Aniya Holder

Personal information
- Born: 3 August 2001 (age 24) Grahamstown, South Africa
- Home town: Port Elizabeth, South Africa
- Height: 1.75 m (5 ft 9 in)
- Weight: 75 kg (165 lb)

Climbing career
- Type of climber: Competition climbing, speed climbing
- World finals: IFSC African Continental Champion in 2023 (speed)

Medal record
Women's competition climbing
Representing South Africa
African Championships
| Bronze medal – third place | 2021 Johannesburg | Bouldering |
| Bronze medal – third place | 2021 Johannesburg | Lead |

= Aniya Holder =

South African climber (born 2001)

Aniya Holder (born 3 August 2001) is a South African rock climber who specializes in competition climbing, particularly speed climbing. As of 2024, Holder is the reigning female African Continental Champion in women's speed climbing, and represented South Africa in speed cllimbing at the 2024 Summer Olympics.

==Early life==
Holder was born on 3 August 2001 in Grahamstown (now Makhanda), South Africa. She grew up in Makhanda as one of seven children, and her father was a director of music at Kingswood College. Holder was homeschooled and tried both dancing and karate before picking up climbing at age 14. She began climbing at a small wall at Rhodes University and started joining the university's club on outdoor climbing trips at 16.

==Competitive climbing career==
Holder participated in her first competitive climbing event at 17 and originally kept to the boulder and lead categories. In 2021, however, she fractured her knuckles by punching a volume hold on the wall. Soon after partially healing from that injury, Holder dislocated her elbow while bouldering, which necessitated five months' rest to rehabilitate. Her coach, Jay-D Muller, suggested that she try speed climbing as a less painful and less injury-prone alternative to boulder and lead. Holder has said doesn't have such hard, compressed moves – it's more running up the wall." She began speed climbing in October 2022 and took a liking to it, despite the poor facilities available to her — the international standard route is 15 meters, but the gym in Gqeberha only has a 6-meter wall, which must be changed every 1–3 months to resemble each third of the official route. In late 2023, she entered her first-ever speed climbing competition and won.

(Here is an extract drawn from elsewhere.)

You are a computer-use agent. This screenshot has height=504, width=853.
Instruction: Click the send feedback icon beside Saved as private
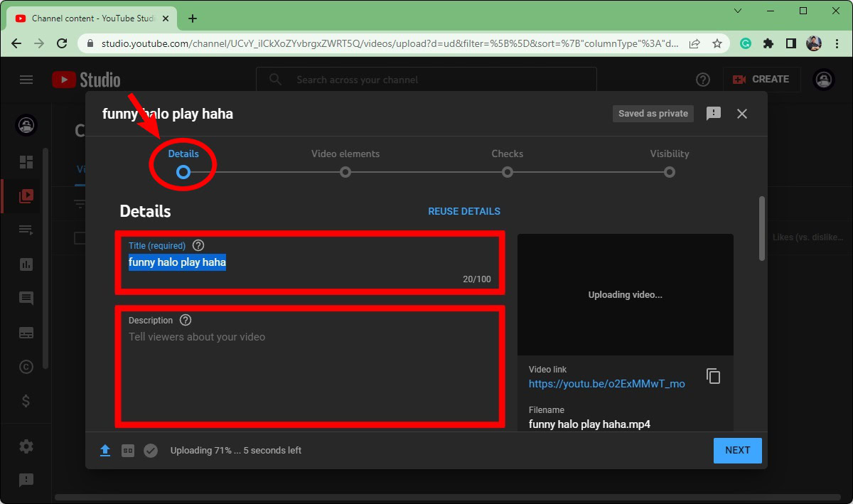(713, 114)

Holder won first-place in the International Federation of Sport Climbing (IFSC)'s 2023 African Continental Championship, but initially began training for it without realizing the event was a qualifier for the 2024 Summer Olympics. At the competition, held in Pretoria in December 2023, she qualified for the speed climbing event's final round with a time of 11.89 seconds, and won the final with a time of 11.33 seconds, over two seconds faster than second-place finisher Tegwen Oates.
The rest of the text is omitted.